■ **Directions**
Copy nothing but the lines below, from the one with "Given: Select Keep" through the one with "Task: Click the 读取分析 button", exactly as written; no pictures should appear.

START Provided data

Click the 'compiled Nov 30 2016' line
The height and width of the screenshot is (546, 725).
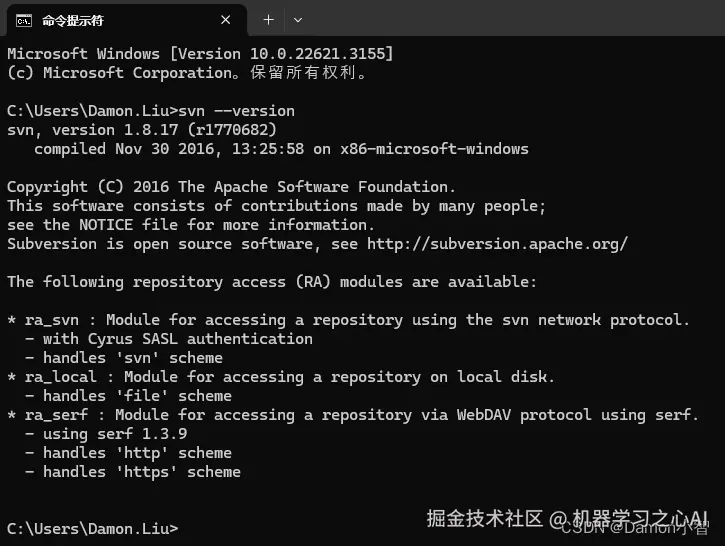coord(281,149)

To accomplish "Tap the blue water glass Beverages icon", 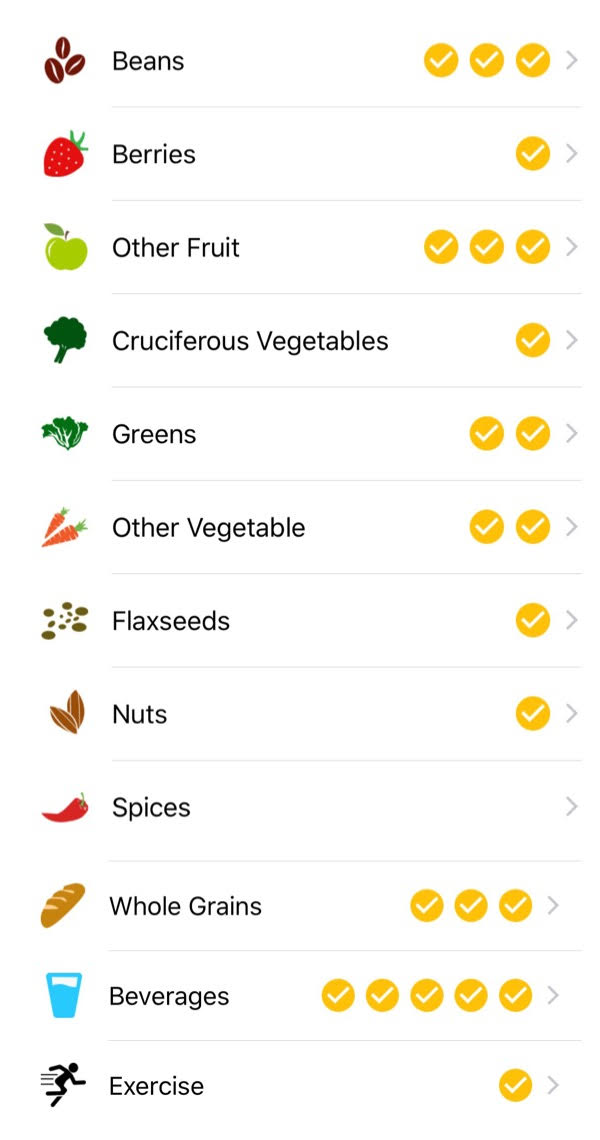I will [64, 995].
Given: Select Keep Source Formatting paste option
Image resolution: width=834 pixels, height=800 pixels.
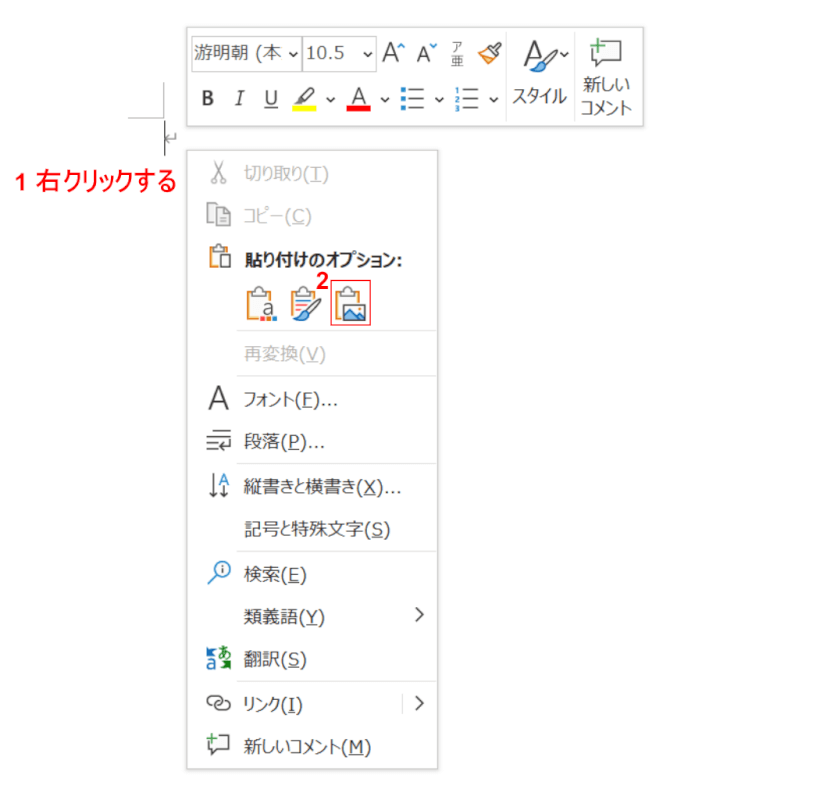Looking at the screenshot, I should click(260, 304).
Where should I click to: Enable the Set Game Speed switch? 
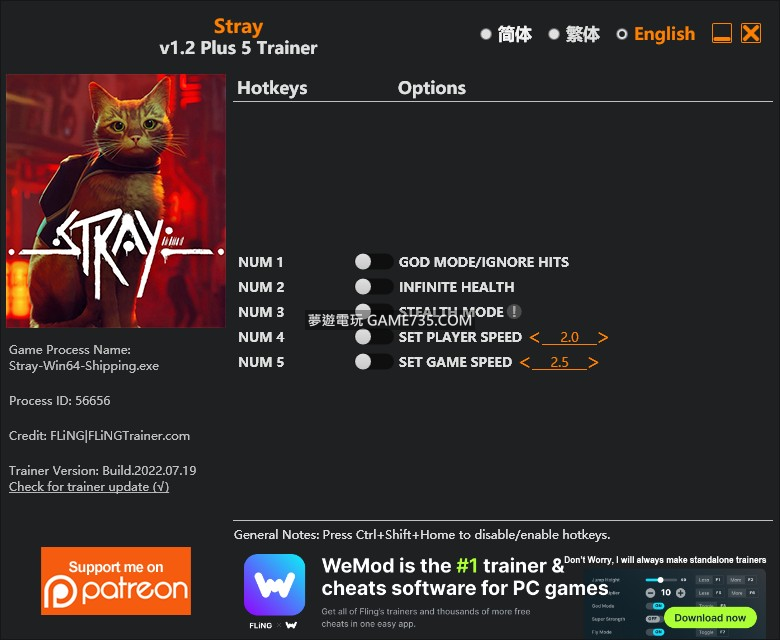tap(374, 362)
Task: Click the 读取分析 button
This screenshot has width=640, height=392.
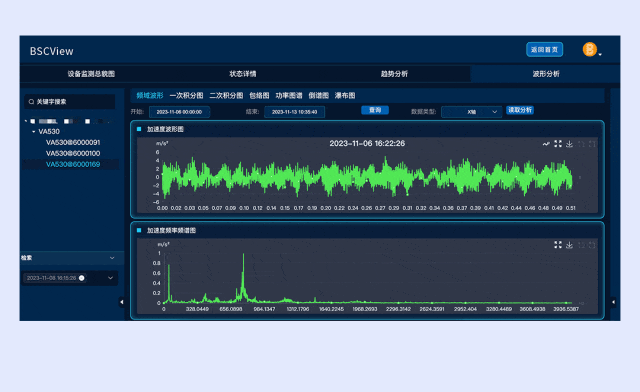Action: click(x=520, y=110)
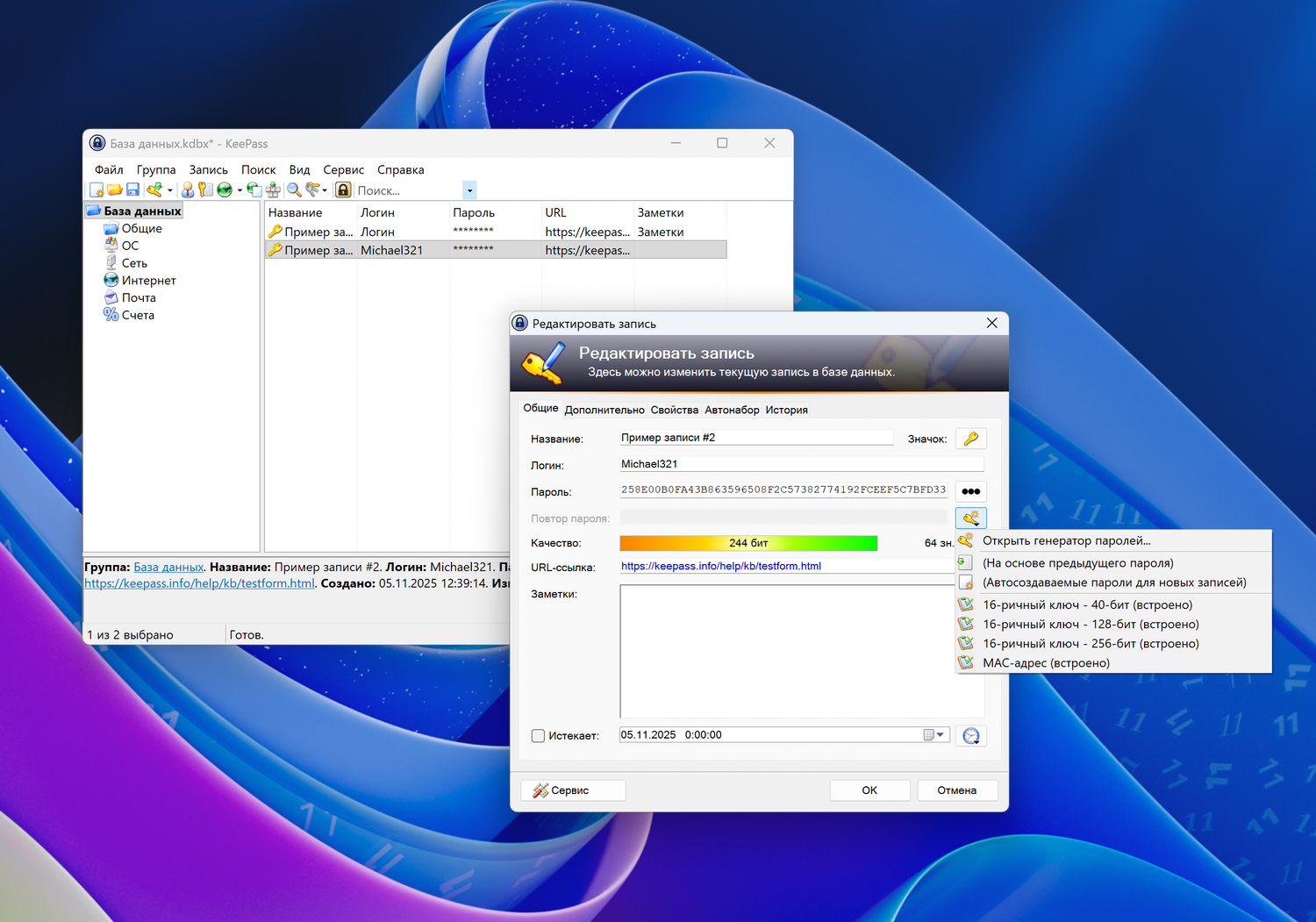Click the clock icon for expiry presets
The width and height of the screenshot is (1316, 922).
pyautogui.click(x=970, y=736)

END Provided data

■ **Task response**
Given: Select Keep Source Formatting paste option
Image resolution: width=834 pixels, height=800 pixels.
Looking at the screenshot, I should click(260, 304).
Where should I click to: Enable the Set Game Speed switch? 
tap(374, 362)
Task: Click the 读取分析 button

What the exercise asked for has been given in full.